[Entries for locating text and targets]

..........

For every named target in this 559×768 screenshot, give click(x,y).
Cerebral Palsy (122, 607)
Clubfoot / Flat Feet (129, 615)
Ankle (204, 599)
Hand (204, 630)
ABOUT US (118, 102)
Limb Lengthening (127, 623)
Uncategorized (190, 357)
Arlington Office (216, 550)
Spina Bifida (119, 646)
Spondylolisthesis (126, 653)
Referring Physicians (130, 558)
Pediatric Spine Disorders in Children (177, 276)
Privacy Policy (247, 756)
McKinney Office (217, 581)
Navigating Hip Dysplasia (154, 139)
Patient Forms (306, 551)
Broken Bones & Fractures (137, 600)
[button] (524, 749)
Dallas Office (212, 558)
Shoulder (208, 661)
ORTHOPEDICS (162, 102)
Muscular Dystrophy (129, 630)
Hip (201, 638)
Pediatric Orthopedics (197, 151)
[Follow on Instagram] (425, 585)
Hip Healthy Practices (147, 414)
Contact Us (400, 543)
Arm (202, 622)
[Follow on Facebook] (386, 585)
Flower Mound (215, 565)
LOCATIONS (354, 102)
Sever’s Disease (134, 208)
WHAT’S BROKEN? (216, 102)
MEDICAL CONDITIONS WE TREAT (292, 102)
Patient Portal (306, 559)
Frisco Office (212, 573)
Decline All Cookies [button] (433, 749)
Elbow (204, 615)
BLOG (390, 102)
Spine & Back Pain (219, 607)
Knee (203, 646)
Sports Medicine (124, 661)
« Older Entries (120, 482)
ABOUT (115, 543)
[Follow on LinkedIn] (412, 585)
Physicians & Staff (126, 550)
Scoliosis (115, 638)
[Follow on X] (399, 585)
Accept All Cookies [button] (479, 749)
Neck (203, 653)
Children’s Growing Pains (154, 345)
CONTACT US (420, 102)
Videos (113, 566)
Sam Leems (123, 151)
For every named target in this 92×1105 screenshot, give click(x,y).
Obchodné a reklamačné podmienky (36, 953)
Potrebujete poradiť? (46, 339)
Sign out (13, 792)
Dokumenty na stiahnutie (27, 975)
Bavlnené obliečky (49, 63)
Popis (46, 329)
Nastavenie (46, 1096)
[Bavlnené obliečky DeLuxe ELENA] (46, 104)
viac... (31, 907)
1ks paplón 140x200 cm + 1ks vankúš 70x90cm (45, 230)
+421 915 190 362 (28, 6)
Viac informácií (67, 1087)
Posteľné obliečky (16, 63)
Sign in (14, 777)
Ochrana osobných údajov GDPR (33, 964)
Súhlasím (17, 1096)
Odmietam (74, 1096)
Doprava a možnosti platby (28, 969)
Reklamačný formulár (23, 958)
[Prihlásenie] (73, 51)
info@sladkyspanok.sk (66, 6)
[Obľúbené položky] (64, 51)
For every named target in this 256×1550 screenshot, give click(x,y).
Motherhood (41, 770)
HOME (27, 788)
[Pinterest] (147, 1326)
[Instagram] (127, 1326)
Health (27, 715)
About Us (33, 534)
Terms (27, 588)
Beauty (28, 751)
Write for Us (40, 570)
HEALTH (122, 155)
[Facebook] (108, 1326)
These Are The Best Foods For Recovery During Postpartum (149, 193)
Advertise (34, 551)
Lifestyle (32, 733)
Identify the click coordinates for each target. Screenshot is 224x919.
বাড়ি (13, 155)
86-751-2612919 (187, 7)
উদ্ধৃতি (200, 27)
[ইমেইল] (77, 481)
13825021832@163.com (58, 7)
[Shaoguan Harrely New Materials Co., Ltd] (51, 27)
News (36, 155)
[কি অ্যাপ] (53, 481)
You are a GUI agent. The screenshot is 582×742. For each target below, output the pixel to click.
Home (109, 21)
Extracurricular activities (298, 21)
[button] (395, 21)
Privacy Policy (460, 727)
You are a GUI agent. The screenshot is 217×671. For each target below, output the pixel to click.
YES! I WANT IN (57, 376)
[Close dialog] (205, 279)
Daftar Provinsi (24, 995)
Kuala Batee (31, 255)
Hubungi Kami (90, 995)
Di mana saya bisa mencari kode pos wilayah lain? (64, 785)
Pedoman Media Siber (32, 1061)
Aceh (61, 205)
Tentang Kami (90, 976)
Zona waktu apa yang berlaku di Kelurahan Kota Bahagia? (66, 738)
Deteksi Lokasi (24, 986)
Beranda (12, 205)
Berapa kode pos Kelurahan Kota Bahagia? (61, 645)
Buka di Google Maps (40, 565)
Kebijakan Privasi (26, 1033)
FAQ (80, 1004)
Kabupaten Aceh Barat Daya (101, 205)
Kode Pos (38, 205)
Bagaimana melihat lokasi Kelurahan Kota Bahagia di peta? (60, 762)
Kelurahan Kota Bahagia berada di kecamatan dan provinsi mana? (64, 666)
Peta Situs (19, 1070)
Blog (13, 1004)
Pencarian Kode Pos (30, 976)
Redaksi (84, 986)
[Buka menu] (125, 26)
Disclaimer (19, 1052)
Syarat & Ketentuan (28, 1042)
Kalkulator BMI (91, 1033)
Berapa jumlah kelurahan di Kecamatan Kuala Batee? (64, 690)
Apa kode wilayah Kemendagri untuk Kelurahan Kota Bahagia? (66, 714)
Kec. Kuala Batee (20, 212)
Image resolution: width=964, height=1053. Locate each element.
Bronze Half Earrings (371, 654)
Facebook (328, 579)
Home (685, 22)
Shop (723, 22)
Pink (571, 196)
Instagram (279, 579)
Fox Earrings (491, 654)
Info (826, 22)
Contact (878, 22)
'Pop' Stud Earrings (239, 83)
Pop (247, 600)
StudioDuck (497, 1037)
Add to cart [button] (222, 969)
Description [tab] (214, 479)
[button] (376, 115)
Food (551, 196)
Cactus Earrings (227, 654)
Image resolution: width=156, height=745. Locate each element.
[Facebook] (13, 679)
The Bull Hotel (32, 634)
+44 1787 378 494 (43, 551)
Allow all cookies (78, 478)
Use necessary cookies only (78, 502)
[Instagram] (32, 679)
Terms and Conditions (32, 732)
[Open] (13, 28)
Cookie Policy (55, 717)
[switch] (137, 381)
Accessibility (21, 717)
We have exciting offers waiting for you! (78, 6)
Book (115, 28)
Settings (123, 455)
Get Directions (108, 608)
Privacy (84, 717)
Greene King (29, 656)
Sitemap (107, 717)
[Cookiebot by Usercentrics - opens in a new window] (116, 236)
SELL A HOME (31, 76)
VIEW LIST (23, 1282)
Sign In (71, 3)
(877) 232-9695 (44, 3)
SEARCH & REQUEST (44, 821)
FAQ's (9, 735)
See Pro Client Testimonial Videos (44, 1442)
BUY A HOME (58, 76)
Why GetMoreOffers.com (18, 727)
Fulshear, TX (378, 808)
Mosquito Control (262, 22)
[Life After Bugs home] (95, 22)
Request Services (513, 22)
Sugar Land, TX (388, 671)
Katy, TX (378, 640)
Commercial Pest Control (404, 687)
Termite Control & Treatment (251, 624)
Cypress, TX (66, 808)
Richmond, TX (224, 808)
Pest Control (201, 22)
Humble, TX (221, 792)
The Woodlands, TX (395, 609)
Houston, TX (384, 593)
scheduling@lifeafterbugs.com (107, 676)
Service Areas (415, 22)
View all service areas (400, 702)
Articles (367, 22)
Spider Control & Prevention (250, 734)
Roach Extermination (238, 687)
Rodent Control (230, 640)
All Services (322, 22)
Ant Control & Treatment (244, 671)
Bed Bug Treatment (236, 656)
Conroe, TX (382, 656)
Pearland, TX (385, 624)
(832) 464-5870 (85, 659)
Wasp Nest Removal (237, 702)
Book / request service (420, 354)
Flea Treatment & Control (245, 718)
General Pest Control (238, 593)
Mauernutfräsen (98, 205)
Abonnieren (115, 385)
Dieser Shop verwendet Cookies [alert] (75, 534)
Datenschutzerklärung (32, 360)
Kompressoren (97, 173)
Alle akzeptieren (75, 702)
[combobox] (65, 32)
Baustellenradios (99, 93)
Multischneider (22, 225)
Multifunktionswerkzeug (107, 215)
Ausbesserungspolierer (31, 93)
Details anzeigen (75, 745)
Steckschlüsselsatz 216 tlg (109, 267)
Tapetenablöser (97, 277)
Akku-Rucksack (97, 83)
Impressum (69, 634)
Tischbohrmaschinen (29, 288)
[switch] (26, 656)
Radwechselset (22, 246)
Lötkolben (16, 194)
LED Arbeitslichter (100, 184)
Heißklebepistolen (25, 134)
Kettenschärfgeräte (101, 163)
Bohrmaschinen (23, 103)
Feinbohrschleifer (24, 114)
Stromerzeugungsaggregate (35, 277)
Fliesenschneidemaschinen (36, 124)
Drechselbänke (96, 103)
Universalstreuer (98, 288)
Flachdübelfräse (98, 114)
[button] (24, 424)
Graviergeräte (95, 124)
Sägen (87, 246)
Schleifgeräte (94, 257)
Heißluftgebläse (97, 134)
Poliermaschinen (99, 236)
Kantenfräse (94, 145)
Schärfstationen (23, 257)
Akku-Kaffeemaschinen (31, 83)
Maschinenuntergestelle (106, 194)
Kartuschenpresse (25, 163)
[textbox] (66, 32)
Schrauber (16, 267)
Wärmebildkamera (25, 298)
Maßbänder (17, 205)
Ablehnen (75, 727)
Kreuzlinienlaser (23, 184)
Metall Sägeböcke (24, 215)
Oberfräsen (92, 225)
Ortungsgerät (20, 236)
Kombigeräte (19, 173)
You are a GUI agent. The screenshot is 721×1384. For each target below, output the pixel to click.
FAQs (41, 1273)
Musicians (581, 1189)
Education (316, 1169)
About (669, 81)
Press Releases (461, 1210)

..........

Exercise goal:
Reproduce the listing verbatim, beginning with its first line and ending after the line containing "Children’s Growing Pains (154, 345)".

Response for this exercise:
For every named target in this 559×768 screenshot, give click(x,y).
Cerebral Palsy (122, 607)
Clubfoot / Flat Feet (129, 615)
Ankle (204, 599)
Hand (204, 630)
ABOUT US (118, 102)
Limb Lengthening (127, 623)
Uncategorized (190, 357)
Arlington Office (216, 550)
Spina Bifida (119, 646)
Spondylolisthesis (126, 653)
Referring Physicians (130, 558)
Pediatric Spine Disorders in Children (177, 276)
Privacy Policy (247, 756)
McKinney Office (217, 581)
Navigating Hip Dysplasia (154, 139)
Patient Forms (306, 551)
Broken Bones & Fractures (137, 600)
[button] (524, 749)
Dallas Office (212, 558)
Shoulder (208, 661)
ORTHOPEDICS (162, 102)
Muscular Dystrophy (129, 630)
Hip (201, 638)
Pediatric Orthopedics (197, 151)
[Follow on Instagram] (425, 585)
Hip Healthy Practices (147, 414)
Contact Us (400, 543)
Arm (202, 622)
[Follow on Facebook] (386, 585)
Flower Mound (215, 565)
LOCATIONS (354, 102)
Sever’s Disease (134, 208)
WHAT’S BROKEN? (216, 102)
MEDICAL CONDITIONS WE TREAT (292, 102)
Patient Portal (306, 559)
Frisco Office (212, 573)
Decline All Cookies [button] (433, 749)
Elbow (204, 615)
BLOG (390, 102)
Spine & Back Pain (219, 607)
Knee (203, 646)
Sports Medicine (124, 661)
« Older Entries (120, 482)
ABOUT (115, 543)
[Follow on LinkedIn] (412, 585)
Physicians & Staff (126, 550)
Scoliosis (115, 638)
[Follow on X] (399, 585)
Accept All Cookies [button] (479, 749)
Neck (203, 653)
Children’s Growing Pains (154, 345)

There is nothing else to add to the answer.